<<<<
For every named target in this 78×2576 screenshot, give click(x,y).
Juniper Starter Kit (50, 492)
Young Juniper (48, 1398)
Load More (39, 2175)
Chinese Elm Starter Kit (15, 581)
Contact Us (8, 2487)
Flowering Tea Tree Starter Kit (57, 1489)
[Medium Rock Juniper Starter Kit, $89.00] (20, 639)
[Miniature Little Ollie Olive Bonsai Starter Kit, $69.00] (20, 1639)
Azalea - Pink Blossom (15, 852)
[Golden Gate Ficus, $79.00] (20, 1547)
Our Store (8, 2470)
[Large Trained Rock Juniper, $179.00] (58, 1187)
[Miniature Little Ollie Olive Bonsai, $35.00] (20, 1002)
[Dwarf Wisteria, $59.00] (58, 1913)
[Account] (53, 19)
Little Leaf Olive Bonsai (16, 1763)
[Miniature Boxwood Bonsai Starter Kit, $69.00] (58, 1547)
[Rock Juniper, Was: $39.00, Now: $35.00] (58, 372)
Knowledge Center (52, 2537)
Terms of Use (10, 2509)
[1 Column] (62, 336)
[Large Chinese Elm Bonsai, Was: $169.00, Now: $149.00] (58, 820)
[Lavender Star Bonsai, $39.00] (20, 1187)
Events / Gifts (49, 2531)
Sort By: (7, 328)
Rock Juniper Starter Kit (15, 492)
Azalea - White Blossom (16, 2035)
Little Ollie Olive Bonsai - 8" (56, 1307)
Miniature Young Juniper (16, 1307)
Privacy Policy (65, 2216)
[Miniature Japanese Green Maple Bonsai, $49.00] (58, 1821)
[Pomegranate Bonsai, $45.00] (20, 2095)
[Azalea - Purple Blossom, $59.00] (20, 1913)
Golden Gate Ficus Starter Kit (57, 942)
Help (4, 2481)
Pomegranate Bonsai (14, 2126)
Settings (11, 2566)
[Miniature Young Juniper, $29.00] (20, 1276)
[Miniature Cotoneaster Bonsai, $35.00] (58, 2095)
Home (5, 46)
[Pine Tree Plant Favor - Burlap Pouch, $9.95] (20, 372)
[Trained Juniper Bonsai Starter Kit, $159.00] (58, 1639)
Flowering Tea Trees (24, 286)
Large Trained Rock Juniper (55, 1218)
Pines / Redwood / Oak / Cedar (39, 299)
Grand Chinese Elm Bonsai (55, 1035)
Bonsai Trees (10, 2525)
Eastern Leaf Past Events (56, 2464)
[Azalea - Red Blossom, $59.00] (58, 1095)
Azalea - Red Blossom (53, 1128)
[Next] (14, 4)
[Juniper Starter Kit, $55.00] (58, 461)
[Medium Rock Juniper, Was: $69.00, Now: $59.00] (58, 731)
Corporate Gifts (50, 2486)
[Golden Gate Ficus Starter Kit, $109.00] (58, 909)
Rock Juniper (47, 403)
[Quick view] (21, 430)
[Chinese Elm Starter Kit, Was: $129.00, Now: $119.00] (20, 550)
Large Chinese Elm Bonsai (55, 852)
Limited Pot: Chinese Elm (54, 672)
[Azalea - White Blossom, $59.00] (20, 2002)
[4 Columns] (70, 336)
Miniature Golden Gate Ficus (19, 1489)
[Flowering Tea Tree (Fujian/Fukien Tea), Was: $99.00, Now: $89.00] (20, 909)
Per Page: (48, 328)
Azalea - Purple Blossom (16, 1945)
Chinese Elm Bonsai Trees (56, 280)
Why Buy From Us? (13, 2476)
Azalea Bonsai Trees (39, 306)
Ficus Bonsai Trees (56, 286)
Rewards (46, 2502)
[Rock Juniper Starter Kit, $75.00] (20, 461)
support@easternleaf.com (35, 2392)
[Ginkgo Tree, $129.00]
>>>>
• _Exercise brief_: Could you copy exactly the line containing "Azalea - Purple Blossom (16, 1945)" and each line after it through the end of the records, and nothing else?

• _Solution to this problem_:
Azalea - Purple Blossom (16, 1945)
Chinese Elm Bonsai Trees (56, 280)
Why Buy From Us? (13, 2476)
Azalea Bonsai Trees (39, 306)
Ficus Bonsai Trees (56, 286)
Rewards (46, 2502)
[Rock Juniper Starter Kit, $75.00] (20, 461)
support@easternleaf.com (35, 2392)
[Ginkgo Tree, $129.00]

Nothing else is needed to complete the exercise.